The only goal right now for a lot of people in Washington is to make "Number Go Up" ahead of November. So far the current strategies haven't been working, so they're going to have to get a lot more aggressive. Medium and long term consequences are a problem for the future.
Skirting close to or breaking the law has substantially worse outcomes in divided government. The GOP paranoia about November smacks of a belated realization that there might be consequences for things that were done.
They are going to pass the save act, which disenfranchise is something like 60% of women voters in the United States.
This will effectively invalidate a significant portion of Democrat voters right before the election, and before they were able to change their data
Gerrymandering (on any side) isn't going to decrease unless the federal government begins enforcing it under Constitutional and civil rights law, with Supreme Court blessing.

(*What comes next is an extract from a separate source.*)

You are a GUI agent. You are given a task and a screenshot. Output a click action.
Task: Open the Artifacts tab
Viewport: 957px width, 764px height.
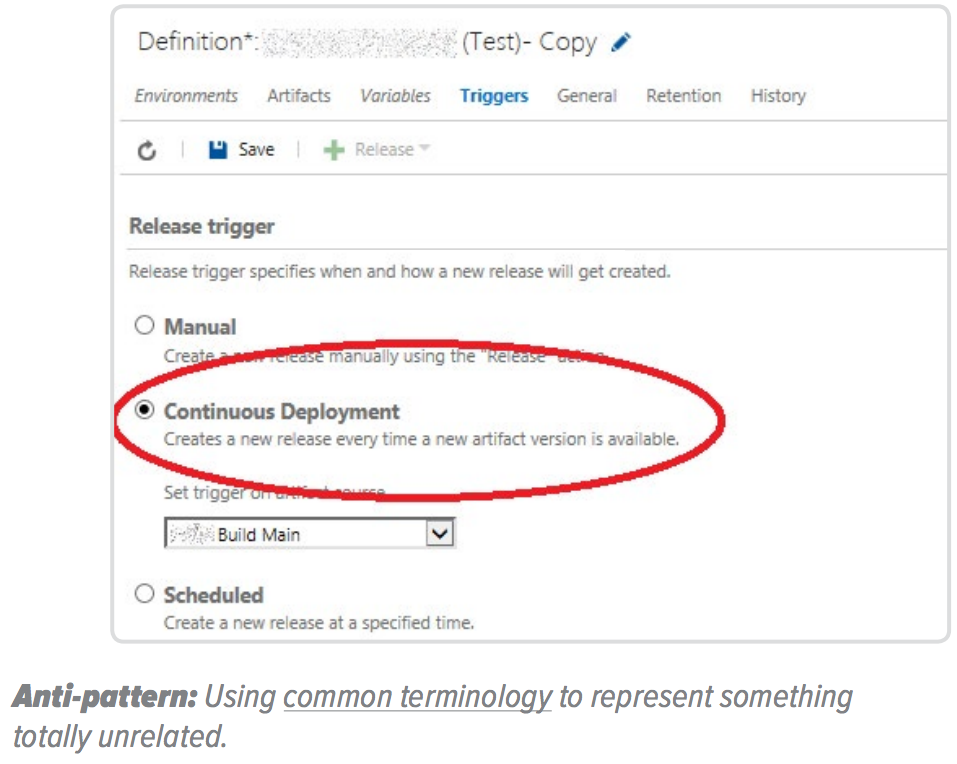298,96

Among its many flaws, the Constitution should have had a "elections run by an objectively fair method to each citizen" caveat before giving states the right to run their own elections.
But that would have been pretty progressive for the late 18th century...
In my dream world, we'd put enforceable boundaries on how much gerrymandering is acceptable via statistically stable methods (e.g. efficiency gap calculations).
The easier solution would have been parliamentary-style proportional party list representation, but I'm not sure the fairness benefits outweigh the "not being able to vote for your individual" drawbacks.